The word "will": say how many lines of the data below contain it, and give the number alone.

• • •

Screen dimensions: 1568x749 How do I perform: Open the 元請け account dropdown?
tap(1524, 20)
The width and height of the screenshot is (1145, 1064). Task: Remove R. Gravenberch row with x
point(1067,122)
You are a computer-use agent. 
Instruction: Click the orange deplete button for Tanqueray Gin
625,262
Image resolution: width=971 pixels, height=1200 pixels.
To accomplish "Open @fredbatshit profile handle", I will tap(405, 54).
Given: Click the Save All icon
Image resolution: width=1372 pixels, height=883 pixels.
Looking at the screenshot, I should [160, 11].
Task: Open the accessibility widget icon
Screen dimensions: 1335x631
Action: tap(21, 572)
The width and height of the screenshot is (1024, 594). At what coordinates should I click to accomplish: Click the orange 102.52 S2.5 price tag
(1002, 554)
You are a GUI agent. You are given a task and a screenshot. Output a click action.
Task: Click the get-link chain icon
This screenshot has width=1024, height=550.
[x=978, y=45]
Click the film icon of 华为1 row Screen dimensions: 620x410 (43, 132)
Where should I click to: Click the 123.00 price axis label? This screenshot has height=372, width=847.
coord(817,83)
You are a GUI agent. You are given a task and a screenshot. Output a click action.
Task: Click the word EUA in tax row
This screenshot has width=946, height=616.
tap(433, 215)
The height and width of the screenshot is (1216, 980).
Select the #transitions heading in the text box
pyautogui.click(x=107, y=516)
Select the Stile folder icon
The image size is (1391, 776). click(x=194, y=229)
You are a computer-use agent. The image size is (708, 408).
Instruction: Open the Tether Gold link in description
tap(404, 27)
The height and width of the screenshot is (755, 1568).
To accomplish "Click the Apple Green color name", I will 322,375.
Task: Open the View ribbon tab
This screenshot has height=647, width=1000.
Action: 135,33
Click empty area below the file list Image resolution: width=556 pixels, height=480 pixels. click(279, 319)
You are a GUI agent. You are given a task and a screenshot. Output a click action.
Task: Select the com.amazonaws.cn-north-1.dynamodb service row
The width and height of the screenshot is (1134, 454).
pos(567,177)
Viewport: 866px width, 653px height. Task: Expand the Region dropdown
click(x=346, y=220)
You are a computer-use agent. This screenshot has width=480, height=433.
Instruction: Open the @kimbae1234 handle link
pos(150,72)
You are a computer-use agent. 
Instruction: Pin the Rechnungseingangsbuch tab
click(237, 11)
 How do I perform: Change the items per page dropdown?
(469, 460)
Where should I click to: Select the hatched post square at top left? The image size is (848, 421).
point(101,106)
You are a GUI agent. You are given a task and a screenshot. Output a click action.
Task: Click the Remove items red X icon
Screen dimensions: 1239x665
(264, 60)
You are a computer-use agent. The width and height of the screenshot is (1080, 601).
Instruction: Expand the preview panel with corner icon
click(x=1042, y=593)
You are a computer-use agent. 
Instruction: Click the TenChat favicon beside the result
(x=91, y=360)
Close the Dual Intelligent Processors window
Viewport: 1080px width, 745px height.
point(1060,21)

• • •

## [ANSWER TO THIS EXERCISE]
2